- What the task asks: Would you please return the lines of the entries below starting at the line that has "2007 (1146, 1915)" and ending at the line that has "Lécher Le Cul (518, 2497)", both included, exactly as they are?

[Source records]
=-=-=-=-=

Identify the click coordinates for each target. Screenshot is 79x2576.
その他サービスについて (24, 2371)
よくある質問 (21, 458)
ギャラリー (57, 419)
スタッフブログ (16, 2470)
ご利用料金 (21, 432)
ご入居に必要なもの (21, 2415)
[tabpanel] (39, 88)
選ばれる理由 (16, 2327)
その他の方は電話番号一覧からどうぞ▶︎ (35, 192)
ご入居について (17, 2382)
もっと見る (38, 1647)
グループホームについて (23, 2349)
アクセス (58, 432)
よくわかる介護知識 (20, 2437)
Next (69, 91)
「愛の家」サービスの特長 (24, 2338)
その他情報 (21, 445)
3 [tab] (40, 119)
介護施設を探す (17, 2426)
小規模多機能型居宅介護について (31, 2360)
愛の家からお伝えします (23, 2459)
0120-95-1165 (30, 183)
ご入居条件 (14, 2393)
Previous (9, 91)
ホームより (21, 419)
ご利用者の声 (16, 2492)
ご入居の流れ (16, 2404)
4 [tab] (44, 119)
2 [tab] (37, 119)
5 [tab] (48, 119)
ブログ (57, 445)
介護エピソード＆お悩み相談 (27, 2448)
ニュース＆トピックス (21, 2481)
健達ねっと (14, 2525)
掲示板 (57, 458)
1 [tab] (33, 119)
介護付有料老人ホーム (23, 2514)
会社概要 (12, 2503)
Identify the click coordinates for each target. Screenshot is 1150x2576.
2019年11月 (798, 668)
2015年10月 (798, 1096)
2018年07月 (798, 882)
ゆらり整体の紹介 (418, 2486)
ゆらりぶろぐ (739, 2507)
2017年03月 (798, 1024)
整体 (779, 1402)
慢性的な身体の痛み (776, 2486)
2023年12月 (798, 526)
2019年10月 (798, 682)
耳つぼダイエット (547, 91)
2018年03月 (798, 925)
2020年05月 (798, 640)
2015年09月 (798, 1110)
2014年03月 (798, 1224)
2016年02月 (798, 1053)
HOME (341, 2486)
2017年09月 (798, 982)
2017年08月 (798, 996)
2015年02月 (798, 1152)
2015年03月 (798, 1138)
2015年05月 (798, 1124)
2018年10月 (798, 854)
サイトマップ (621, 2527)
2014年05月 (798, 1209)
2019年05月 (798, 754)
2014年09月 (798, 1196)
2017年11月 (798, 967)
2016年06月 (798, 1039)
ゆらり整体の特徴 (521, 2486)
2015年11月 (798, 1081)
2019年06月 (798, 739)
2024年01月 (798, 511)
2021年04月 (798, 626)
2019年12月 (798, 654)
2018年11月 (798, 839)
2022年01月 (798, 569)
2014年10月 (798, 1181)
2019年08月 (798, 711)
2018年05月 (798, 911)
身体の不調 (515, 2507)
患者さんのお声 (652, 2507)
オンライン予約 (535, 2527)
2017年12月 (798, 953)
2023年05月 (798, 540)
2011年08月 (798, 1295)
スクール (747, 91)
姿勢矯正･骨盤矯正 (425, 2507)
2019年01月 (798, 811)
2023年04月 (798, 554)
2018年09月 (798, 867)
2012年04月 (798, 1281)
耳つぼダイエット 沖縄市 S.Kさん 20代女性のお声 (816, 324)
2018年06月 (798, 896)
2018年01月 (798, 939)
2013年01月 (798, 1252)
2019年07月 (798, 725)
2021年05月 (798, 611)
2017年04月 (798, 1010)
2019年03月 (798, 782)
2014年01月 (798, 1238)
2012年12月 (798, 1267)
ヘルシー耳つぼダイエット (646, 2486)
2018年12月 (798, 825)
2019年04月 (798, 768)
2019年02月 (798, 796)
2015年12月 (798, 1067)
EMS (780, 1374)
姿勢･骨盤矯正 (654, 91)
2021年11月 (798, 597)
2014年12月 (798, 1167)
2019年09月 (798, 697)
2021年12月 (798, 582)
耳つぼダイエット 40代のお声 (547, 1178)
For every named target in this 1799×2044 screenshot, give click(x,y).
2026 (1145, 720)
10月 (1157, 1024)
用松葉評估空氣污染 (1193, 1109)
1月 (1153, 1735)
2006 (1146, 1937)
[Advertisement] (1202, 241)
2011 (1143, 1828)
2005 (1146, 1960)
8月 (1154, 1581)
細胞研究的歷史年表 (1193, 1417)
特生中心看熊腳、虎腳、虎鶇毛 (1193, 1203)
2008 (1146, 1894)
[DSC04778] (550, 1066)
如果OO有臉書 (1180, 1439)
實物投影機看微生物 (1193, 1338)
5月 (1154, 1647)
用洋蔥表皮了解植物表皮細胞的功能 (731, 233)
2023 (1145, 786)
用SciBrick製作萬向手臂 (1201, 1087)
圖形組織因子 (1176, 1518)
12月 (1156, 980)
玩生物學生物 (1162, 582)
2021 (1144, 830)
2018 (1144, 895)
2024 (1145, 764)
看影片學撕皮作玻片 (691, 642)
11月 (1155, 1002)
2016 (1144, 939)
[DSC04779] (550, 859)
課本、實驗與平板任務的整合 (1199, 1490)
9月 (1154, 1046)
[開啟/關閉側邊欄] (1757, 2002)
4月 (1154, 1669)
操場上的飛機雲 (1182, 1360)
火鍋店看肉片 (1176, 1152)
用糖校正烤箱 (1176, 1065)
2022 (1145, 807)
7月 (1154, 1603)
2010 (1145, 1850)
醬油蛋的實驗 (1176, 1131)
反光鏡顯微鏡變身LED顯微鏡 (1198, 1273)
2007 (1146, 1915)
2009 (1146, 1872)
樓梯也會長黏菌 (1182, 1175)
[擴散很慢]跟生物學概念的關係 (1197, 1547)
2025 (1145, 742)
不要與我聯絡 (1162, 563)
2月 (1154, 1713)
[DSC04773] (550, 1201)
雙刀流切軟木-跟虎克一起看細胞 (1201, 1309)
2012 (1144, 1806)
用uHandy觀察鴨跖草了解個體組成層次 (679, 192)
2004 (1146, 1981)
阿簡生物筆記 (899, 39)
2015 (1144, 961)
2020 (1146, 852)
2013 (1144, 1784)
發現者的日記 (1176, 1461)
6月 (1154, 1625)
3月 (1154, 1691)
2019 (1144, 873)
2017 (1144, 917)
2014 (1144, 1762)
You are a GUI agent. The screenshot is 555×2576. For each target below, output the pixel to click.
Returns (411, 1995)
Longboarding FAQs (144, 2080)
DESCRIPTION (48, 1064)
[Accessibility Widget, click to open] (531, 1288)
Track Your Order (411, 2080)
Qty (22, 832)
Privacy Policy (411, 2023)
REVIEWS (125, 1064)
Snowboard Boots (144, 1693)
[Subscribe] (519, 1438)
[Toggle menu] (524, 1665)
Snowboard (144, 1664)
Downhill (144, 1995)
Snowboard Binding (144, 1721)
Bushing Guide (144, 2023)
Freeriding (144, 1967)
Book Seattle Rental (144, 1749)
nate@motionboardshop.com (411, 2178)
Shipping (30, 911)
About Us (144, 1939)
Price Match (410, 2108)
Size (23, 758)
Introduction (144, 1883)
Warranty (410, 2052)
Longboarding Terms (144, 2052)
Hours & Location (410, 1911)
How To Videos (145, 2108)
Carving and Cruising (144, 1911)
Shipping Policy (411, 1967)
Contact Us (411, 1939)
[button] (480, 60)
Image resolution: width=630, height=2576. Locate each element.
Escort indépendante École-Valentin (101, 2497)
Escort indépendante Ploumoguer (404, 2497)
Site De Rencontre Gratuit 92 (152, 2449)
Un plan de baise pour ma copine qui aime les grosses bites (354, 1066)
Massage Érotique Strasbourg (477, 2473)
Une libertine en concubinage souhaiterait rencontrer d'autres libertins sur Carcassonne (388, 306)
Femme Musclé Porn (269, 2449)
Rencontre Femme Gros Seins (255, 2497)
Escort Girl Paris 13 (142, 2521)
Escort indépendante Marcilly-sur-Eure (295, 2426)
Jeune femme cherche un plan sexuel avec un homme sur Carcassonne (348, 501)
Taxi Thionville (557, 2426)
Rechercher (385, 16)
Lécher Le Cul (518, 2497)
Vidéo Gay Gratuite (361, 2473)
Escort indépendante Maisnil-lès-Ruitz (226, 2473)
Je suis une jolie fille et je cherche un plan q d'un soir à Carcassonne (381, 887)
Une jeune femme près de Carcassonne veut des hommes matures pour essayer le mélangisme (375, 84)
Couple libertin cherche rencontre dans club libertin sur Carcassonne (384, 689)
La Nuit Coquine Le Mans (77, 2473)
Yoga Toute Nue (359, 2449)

=-=-=-=-=

- Completed exercise:
2007 (1146, 1915)
2009 (1146, 1872)
樓梯也會長黏菌 (1182, 1175)
[擴散很慢]跟生物學概念的關係 (1197, 1547)
2025 (1145, 742)
不要與我聯絡 (1162, 563)
2月 (1154, 1713)
[DSC04773] (550, 1201)
雙刀流切軟木-跟虎克一起看細胞 (1201, 1309)
2012 (1144, 1806)
用uHandy觀察鴨跖草了解個體組成層次 (679, 192)
2004 (1146, 1981)
阿簡生物筆記 (899, 39)
2015 (1144, 961)
2020 (1146, 852)
2013 (1144, 1784)
發現者的日記 (1176, 1461)
6月 (1154, 1625)
3月 (1154, 1691)
2019 (1144, 873)
2017 (1144, 917)
2014 (1144, 1762)
You are a GUI agent. The screenshot is 555×2576. For each target below, output the pixel to click.
Returns (411, 1995)
Longboarding FAQs (144, 2080)
DESCRIPTION (48, 1064)
[Accessibility Widget, click to open] (531, 1288)
Track Your Order (411, 2080)
Qty (22, 832)
Privacy Policy (411, 2023)
REVIEWS (125, 1064)
Snowboard Boots (144, 1693)
[Subscribe] (519, 1438)
[Toggle menu] (524, 1665)
Snowboard (144, 1664)
Downhill (144, 1995)
Snowboard Binding (144, 1721)
Bushing Guide (144, 2023)
Freeriding (144, 1967)
Book Seattle Rental (144, 1749)
nate@motionboardshop.com (411, 2178)
Shipping (30, 911)
About Us (144, 1939)
Price Match (410, 2108)
Size (23, 758)
Introduction (144, 1883)
Warranty (410, 2052)
Longboarding Terms (144, 2052)
Hours & Location (410, 1911)
How To Videos (145, 2108)
Carving and Cruising (144, 1911)
Shipping Policy (411, 1967)
Contact Us (411, 1939)
[button] (480, 60)
Image resolution: width=630, height=2576. Locate each element.
Escort indépendante École-Valentin (101, 2497)
Escort indépendante Ploumoguer (404, 2497)
Site De Rencontre Gratuit 92 (152, 2449)
Un plan de baise pour ma copine qui aime les grosses bites (354, 1066)
Massage Érotique Strasbourg (477, 2473)
Une libertine en concubinage souhaiterait rencontrer d'autres libertins sur Carcassonne (388, 306)
Femme Musclé Porn (269, 2449)
Rencontre Femme Gros Seins (255, 2497)
Escort Girl Paris 13 (142, 2521)
Escort indépendante Marcilly-sur-Eure (295, 2426)
Jeune femme cherche un plan sexuel avec un homme sur Carcassonne (348, 501)
Taxi Thionville (557, 2426)
Rechercher (385, 16)
Lécher Le Cul (518, 2497)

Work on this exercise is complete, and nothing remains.